重い持病を抱え、生きることへの希望が持てない高校2年生の由希はある日、破局的で美しい歌声を持つ同級生の麻希と運命的に出会い、バンドを結成する。そこに密かに由希へ思いを寄せる軽音部の祐介も加わり、由希の日常は一変していく__
1983年のデビュー以来、話題作を精力的に発表し続け、海外からの評価も高い塩田明彦監督。その最新⻑編監督作である本作は、塩田監督作中でも特にファンの多い『害虫』(2002)、『抱きしめたい −真実の物語−』(2014)、『さよならくちびる』(2019)を想起させる要素も多く、塩田監督の世界観が存分に表現された快心作となった。
主演は元さくら学院の新谷ゆづみ、日髙麻鈴によるW主演。

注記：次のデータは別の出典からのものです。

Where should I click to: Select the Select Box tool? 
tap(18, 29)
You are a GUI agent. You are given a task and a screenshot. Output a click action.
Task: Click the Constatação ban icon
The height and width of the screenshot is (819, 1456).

『さよならくちびる』で二人と出会った塩田監督がその魅力を最大限引き出すため彼女たちを想定して書いたオジリナル脚本を見事に演じきった。共演に、今年から本格的に俳 優活動をスタートし、瑞々しくも躍動的な存在感を放つ窪塚愛流。また、現在の日本映画界になくてはならない重要な 俳優としての歩みを重ね続ける井浦新らが参加。さらに、劇中歌をナンバーガールとして出演したFUJI ROCK FESTIVALʼ21での演奏も話題となった向井秀徳が提供。塩田監督作品で向井の楽曲が流れるのは、『害虫』、『カナリア』(2004)に続いて三度目となる。